A tf_registration object. Access components with tf_aligned(), tf_inv_warps(), tf_template().

Details

For a lower-level interface that returns only warping functions (without performing alignment), see tf_estimate_warps().

Important method-specific arguments (passed via ...)

For method = "srvf":

lambda

non-negative number: penalty controlling the flexibility of warpings (default is 0 for unrestricted warps).

penalty_method

cost function used to penalize warping functions. Defaults to "roughness" (norm of their second derivative), "geodesic" uses the geodesic distance to the identity and "norm" uses Euclidean distance to the identity.

For method = "cc":

nbasis

integer: number of B-spline basis functions for the monotone warp basis (default 6L, minimum 2).

lambda

non-negative number: roughness penalty for the warp basis (default 0 for unpenalized warping).

crit

registration criterion. Defaults to 2 for the first-eigenfunction variance criterion; alternative is 1 for integrated squared error.

conv

non-negative convergence tolerance for the inner optimizer. Default is 1e-4.

iterlim

maximum number of inner optimization iterations per curve. Default is 20L.

For method = "affine":

type

character: "shift" (translation only), "scale" (scaling only), or "shift_scale" (both). Default is "shift".

shift_range

numeric(2): bounds for shift parameter.
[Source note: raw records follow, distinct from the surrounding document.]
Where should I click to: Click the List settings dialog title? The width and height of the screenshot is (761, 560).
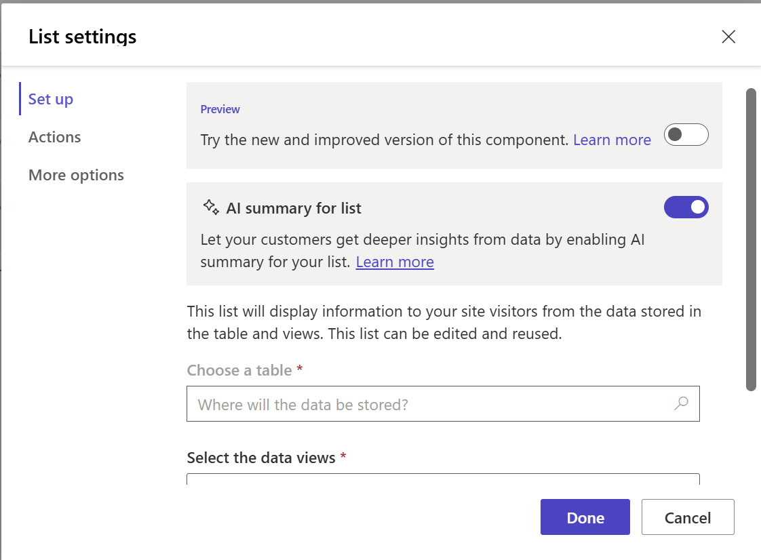pos(82,37)
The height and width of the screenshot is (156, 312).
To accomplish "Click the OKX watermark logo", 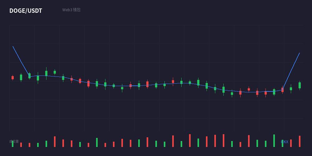I will (284, 142).
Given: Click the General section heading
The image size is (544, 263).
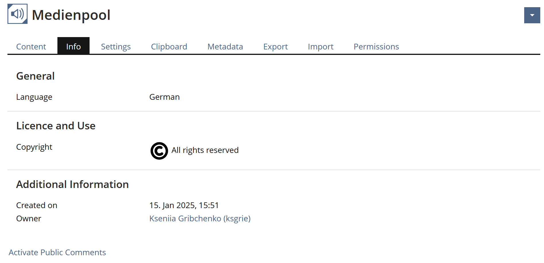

Default is c(-range/2, range/2) where range is the domain width. Larger bounds allow greater shifts but may result in more NA values.

scale_range

numeric(2): bounds for scale parameter. Default is c(0.5, 2). Must have lower > 0.

For method = "landmark":

landmarks

(required) numeric matrix of landmark positions with one row per function and one column per landmark. Use tf_landmarks_extrema() to find peaks/valleys automatically.

template_landmarks

numeric vector of target landmark positions. Default is column-wise mean of landmarks.

References

Ramsay JO, Hooker G, Graves S (2009). Functional Data Analysis with R and MATLAB. Springer, New York. doi:10.1007/978-0-387-98185-7 .
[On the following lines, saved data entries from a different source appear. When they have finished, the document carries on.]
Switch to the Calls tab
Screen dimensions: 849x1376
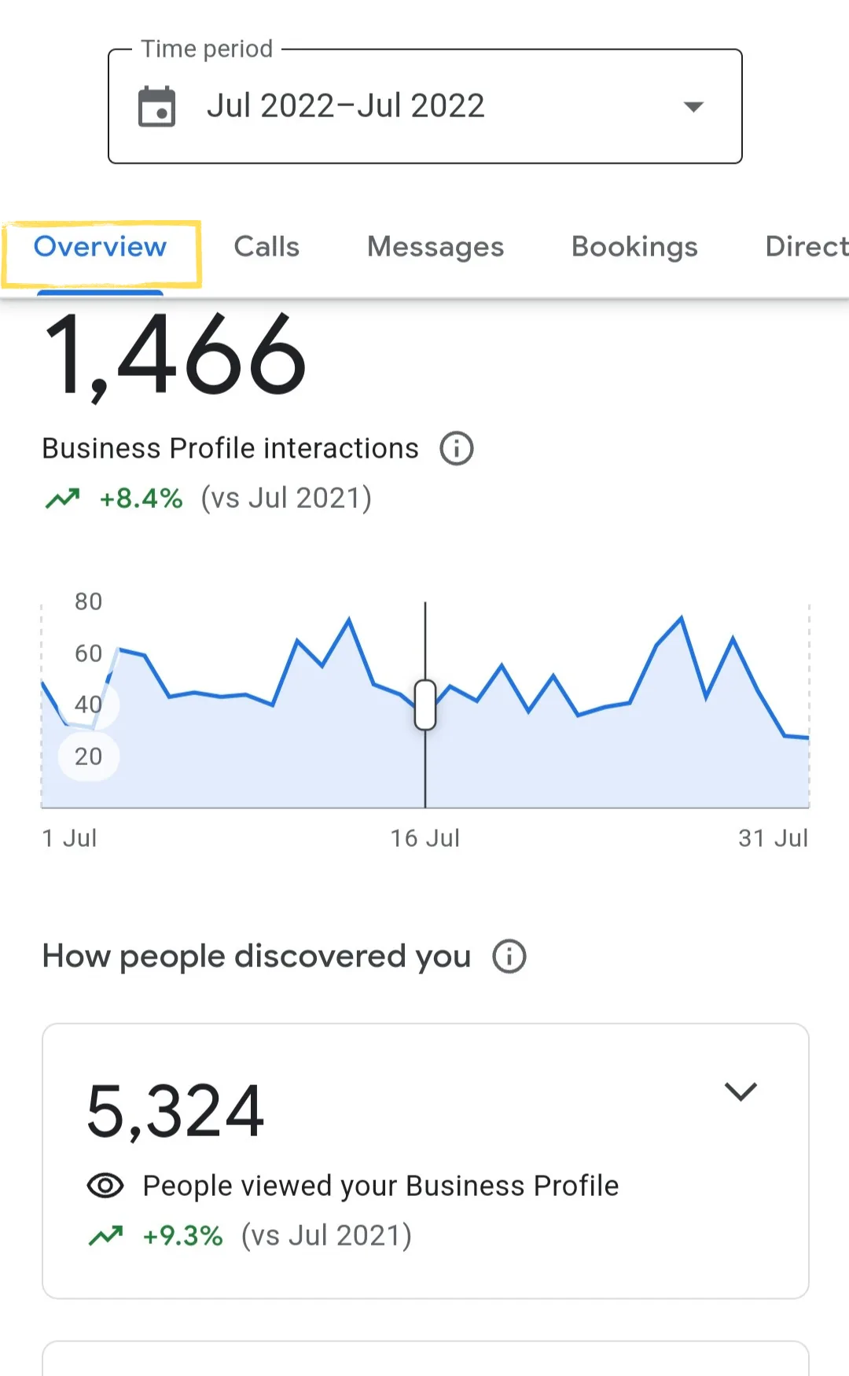[266, 247]
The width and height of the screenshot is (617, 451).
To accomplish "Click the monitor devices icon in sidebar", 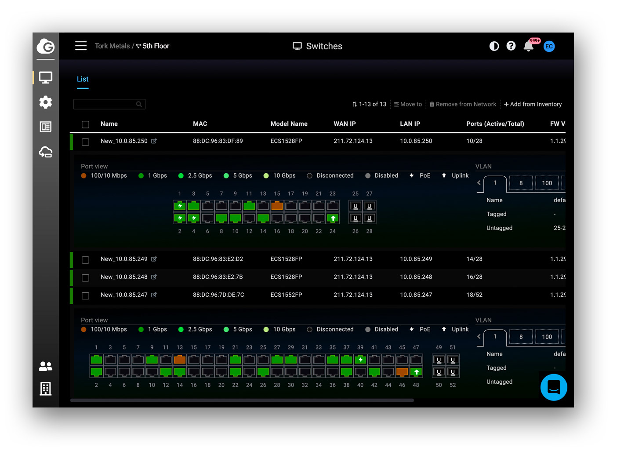I will 46,78.
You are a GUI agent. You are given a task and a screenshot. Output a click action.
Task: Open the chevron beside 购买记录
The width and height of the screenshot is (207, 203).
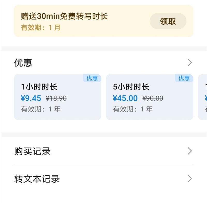point(190,151)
Srivastava A, Wu W, Kurtek S, Klassen E, Marron JS (2011). "Registration of Functional Data Using Fisher-Rao Metric." arXiv:1103.3817.
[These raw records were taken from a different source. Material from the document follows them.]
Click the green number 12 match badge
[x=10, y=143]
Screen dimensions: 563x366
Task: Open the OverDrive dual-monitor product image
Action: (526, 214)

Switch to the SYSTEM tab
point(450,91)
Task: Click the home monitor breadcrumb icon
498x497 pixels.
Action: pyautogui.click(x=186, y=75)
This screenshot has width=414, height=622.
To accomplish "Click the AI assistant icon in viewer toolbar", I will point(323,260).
Tucker JD, Wu W, Srivastava A (2013). "Generative models for functional data using phase and amplitude separation." Computational Statistics & Data Analysis, 61, 50–66. doi:10.1016/j.csda.2012.12.001 .

Author

Maximilian Muecke, Fabian Scheipl, Claude Opus 4.6

Examples

# Elastic registration (SRVF method)
height_female <- subset(growth, gender == "female", select = height, drop = TRUE)
growth_female <- tf_derive(height_female) |> tfd(arg = seq(1.125, 17.8), l = 101)
reg <- tf_register(growth_female)
layout(t(1:3))
plot(growth_female, xlab = "Chronological Age", ylab = "Growth Rate (cm/year)")
plot(tf_inv_warps(reg), xlab = "Chronological Age", ylab = "Biological Age")
plot(tf_aligned(reg), xlab = "Biological Age", ylab = "Growth Rate (cm/year)")

# Affine registration (shift only)
t <- seq(0, 2 * pi, length.out = 101)
x <- tfd(t(sapply(c(-0.3, 0, 0.3), function(s) sin(t + s))), arg = t)
reg <- tf_register(x, method = "affine", type = "shift")
#> Warning:  10 evaluations were `NA`
#>  Returning irregular <tfd>.
#> Warning:  10 evaluations were `NA`
#>  Returning irregular <tfd>.
#> Warning:  10 evaluations were `NA`
#>  Returning irregular <tfd>.
plot(tf_aligned(reg), col = 1:3)

# Landmark registration
peaks <- tf_landmarks_extrema(x, "max")
reg <- tf_register(x, method = "landmark", landmarks = peaks)
plot(tf_aligned(reg), col = 1:3)